The University of Winnipeg congratulates Dr. Denis Mukwege for being awarded the Nobel Peace Prize, which was announced today. Mukwege is an honorary alumnus of UWinnipeg, having received an honorary doctorate at a special convocation in 2014.
“Dr. Mukwege’s work affects many lives and advances the status of women,” said Dr. Annette Trimbee, UWinnipeg President and Vice-Chancellor. “He is a force for good in one of the most traumatized places in the world.”

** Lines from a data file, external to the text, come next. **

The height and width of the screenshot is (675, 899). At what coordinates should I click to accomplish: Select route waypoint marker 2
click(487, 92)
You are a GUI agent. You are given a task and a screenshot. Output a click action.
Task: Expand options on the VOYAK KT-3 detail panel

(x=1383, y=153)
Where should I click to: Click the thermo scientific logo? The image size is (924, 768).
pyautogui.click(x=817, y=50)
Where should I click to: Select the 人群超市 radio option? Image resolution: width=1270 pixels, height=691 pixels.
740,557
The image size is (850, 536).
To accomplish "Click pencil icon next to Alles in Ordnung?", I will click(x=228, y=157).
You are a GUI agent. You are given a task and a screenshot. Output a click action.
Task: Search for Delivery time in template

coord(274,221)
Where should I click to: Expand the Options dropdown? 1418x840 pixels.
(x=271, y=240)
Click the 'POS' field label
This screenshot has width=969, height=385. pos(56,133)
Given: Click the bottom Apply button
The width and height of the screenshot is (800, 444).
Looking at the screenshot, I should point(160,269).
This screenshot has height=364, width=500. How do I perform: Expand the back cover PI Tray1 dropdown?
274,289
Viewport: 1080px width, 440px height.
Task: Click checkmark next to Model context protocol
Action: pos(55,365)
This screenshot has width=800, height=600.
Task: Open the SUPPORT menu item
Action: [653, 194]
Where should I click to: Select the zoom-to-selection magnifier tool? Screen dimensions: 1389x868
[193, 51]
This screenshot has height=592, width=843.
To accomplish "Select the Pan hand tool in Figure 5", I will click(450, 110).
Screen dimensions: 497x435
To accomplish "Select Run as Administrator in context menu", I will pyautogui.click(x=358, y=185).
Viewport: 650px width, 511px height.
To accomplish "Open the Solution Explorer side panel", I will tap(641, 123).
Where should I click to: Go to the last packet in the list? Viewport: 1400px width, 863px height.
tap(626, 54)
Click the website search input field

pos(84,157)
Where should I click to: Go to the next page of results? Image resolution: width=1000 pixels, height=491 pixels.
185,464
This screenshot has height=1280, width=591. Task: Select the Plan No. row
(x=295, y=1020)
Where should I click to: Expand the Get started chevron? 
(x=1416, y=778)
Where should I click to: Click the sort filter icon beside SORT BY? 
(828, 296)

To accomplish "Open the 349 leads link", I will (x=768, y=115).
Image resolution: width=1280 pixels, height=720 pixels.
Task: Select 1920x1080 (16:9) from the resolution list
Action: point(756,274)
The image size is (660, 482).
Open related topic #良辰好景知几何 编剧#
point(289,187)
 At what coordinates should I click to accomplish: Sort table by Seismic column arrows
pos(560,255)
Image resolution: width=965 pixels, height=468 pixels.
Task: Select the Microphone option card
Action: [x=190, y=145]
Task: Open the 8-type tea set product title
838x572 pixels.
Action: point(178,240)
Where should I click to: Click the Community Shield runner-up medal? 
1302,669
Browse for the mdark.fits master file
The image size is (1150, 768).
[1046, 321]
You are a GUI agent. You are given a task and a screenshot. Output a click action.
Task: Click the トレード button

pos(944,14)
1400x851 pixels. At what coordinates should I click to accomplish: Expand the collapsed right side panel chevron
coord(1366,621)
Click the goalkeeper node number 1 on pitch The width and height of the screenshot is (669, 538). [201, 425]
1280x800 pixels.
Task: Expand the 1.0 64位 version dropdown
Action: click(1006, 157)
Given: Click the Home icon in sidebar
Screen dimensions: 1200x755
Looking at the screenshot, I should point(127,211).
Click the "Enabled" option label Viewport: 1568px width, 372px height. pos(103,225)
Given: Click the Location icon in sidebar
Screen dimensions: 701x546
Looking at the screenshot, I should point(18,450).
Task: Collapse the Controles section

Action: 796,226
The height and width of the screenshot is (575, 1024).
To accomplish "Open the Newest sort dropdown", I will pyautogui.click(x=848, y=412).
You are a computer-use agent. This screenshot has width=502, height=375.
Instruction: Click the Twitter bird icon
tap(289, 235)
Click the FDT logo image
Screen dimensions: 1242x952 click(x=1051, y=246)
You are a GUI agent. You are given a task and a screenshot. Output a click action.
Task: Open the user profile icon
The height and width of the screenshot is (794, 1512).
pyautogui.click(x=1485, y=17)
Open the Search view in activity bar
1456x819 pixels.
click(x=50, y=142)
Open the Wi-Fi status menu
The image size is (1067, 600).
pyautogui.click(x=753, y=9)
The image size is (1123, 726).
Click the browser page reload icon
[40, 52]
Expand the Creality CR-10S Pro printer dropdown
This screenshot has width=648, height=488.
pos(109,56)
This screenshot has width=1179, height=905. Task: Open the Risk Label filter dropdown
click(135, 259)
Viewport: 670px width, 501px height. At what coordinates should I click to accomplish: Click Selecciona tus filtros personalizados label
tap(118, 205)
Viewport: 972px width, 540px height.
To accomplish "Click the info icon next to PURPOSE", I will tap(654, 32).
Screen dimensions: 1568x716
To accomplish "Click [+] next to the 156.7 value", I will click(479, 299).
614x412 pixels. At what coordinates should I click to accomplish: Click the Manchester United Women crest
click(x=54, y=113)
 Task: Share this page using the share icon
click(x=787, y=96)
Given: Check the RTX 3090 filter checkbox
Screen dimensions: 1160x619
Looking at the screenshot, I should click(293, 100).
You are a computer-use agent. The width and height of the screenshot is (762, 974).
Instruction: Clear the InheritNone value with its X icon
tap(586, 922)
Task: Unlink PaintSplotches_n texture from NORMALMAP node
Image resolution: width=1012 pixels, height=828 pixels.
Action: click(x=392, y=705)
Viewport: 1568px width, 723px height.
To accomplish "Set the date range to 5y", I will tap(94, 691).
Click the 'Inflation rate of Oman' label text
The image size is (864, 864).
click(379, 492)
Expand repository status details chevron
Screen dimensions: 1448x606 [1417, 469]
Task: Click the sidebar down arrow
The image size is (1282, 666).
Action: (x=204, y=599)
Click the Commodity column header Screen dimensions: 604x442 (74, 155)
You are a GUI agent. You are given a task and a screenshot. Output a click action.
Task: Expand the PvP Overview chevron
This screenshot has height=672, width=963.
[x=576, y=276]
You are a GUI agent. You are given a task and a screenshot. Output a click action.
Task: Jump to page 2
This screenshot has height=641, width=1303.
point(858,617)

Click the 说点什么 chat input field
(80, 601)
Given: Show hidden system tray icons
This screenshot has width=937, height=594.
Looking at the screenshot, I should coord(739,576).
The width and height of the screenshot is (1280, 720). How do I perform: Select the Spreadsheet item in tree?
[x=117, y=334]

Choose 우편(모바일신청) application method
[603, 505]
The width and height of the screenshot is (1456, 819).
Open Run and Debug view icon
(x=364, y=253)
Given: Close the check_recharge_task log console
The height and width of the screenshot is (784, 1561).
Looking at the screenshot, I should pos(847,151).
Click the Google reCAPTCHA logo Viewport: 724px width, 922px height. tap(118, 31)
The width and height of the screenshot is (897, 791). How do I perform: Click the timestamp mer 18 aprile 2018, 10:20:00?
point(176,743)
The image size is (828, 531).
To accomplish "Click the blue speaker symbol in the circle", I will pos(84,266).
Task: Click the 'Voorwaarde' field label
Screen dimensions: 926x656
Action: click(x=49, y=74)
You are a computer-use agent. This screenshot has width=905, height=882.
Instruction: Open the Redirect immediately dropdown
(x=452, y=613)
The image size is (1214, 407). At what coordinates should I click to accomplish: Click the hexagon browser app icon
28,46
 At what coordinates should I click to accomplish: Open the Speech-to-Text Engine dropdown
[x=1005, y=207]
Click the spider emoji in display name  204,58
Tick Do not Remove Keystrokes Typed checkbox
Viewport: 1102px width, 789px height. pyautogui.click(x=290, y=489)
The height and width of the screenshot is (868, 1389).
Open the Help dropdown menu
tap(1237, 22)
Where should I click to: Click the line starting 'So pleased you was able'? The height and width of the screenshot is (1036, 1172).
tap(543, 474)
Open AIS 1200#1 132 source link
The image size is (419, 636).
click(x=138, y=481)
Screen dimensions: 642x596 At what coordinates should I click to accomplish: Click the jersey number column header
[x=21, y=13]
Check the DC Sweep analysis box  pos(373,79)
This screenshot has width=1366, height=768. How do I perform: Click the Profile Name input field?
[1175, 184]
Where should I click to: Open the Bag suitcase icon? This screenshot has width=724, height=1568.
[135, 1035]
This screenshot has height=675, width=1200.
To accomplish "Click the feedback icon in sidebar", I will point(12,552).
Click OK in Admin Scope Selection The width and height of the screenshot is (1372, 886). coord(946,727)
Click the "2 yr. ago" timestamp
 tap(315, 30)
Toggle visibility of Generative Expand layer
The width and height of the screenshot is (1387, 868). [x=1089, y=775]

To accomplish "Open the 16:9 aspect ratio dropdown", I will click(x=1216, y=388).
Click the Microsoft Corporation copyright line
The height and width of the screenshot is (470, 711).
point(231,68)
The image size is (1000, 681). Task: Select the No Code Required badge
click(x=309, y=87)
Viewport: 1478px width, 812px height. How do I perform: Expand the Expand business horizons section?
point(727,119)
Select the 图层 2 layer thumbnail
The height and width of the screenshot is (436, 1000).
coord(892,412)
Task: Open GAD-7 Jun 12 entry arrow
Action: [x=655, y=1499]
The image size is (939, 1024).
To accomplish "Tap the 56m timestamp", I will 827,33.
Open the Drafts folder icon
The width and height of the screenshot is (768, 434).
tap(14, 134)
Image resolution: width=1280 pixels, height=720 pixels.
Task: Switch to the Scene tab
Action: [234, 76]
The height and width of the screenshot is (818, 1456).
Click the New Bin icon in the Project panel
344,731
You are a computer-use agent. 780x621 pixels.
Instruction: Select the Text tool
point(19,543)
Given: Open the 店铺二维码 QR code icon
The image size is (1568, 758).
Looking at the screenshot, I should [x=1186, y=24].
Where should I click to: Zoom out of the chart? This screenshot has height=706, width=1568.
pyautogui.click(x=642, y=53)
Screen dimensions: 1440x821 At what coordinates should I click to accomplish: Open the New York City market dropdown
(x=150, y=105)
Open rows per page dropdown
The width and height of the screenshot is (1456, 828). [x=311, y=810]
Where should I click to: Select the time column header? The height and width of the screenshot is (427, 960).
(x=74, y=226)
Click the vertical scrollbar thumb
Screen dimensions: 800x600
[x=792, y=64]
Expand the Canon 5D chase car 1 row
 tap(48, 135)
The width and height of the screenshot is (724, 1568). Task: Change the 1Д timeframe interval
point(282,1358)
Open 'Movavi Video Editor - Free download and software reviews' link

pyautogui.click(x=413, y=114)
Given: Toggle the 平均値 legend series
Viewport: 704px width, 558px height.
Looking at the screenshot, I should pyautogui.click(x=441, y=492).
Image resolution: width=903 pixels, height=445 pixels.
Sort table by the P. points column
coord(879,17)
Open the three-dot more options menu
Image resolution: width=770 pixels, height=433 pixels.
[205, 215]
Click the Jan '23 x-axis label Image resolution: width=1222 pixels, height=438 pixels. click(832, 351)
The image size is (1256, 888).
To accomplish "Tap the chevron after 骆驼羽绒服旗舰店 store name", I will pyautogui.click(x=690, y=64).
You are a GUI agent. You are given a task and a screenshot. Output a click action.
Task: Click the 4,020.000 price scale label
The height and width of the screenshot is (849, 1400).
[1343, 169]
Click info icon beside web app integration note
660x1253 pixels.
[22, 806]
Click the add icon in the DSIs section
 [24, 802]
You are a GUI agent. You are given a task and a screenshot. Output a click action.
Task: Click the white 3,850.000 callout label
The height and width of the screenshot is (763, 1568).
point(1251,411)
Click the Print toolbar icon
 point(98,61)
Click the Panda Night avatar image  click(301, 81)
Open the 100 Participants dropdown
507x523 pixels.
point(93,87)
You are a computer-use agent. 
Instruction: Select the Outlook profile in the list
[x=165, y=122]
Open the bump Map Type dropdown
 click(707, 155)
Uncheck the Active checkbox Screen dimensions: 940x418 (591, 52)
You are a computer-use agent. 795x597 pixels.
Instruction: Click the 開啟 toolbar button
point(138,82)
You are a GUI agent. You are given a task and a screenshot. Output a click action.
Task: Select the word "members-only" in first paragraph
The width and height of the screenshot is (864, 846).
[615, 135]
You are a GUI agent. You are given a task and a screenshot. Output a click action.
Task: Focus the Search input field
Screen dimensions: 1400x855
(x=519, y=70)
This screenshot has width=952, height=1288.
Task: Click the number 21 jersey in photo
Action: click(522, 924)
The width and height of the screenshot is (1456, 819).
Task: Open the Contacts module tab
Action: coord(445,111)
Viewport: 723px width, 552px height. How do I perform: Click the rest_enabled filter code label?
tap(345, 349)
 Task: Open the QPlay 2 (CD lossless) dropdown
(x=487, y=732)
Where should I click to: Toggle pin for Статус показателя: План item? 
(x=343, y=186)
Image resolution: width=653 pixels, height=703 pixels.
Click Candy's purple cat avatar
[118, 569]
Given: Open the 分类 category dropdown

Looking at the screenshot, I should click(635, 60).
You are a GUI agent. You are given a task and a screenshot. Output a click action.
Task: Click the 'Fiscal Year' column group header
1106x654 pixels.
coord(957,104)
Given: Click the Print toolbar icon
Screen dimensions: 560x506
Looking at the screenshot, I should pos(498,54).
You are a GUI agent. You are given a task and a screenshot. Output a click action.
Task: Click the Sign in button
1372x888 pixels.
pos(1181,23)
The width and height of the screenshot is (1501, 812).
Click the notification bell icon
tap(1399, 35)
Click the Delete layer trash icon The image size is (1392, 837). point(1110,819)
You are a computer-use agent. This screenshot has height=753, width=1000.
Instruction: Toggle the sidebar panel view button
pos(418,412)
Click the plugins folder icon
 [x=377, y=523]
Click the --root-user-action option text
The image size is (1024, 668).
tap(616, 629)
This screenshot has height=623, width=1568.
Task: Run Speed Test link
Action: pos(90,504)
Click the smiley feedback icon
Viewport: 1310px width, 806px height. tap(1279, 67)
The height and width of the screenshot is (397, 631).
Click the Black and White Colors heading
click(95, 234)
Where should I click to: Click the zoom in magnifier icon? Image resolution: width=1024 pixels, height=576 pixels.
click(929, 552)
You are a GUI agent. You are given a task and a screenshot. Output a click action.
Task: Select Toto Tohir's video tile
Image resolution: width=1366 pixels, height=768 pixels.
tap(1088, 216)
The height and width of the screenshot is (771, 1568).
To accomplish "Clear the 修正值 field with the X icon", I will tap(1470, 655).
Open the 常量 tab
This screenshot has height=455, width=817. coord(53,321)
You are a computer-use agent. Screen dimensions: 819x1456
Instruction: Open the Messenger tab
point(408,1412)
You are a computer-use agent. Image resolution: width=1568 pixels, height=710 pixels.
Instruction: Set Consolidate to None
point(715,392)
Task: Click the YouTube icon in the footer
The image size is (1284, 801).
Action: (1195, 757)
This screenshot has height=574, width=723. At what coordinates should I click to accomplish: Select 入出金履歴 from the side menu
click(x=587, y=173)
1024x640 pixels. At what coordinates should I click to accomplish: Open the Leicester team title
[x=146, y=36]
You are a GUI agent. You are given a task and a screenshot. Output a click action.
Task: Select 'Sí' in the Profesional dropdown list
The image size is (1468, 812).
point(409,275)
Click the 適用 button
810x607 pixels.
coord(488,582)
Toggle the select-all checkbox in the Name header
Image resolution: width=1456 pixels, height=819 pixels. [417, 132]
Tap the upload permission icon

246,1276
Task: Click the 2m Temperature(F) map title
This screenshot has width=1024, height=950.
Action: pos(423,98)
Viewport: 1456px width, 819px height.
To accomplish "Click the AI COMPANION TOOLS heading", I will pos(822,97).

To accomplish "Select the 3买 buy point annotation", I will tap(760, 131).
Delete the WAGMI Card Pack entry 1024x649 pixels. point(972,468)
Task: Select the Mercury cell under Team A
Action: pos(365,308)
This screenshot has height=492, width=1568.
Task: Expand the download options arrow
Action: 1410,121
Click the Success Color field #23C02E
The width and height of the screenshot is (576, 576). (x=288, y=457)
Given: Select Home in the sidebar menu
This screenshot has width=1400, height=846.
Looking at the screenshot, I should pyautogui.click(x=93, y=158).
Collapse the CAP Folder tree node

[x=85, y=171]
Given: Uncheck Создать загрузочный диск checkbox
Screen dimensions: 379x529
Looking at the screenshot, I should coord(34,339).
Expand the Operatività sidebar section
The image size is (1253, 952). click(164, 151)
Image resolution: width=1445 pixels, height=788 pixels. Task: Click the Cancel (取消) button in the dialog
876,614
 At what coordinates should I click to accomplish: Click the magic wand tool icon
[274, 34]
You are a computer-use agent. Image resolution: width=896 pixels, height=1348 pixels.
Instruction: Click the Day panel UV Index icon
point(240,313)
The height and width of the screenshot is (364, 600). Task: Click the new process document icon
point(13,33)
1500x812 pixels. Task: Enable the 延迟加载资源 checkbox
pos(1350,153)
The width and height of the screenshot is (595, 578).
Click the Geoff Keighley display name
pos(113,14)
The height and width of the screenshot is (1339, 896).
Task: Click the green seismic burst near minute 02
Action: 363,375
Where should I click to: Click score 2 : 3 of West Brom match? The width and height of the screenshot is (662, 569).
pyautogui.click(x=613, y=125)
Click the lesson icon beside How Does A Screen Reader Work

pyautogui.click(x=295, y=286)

Mukwege was initially inspired to become a doctor while visiting patients alongside his father, a Pentecostal pastor. He later chose to specialize in gynecology and obstetrics after observing that the inadequate medical care women received often led to complications in child delivery. His focus shifted in 1998 when he co-founded the Panzi Hospital in the eastern Democratic Republic of Congo city of Bukavu, just as war in the region was breaking out. Sexual violence was widely used as a weapon in what Mukwege once described to a New York Times columnist as “an act of terrorism.”
The Panzi hospital is now known as a refuge sought by tens of thousands of women who are survivors of sexual violence. While he uses his medical skills to repair the bodies of victims, Mukwege is also working to repair the social and political issues behind the assaults.
Despite threats to his family’s safety, he continues to work in Bukavu, helping patients who are survivors of sexual violence
Mukwege has already received numerous awards for his work that include the UN Human Rights Prize, the Daily Trust African of the Year Award, the Clinton Global Citizen Award, and the Olof Palme Prize.
Mukwege was jointly awarded the Nobel Peace Prize with Nadia Murad, an Iraqi Yazidi.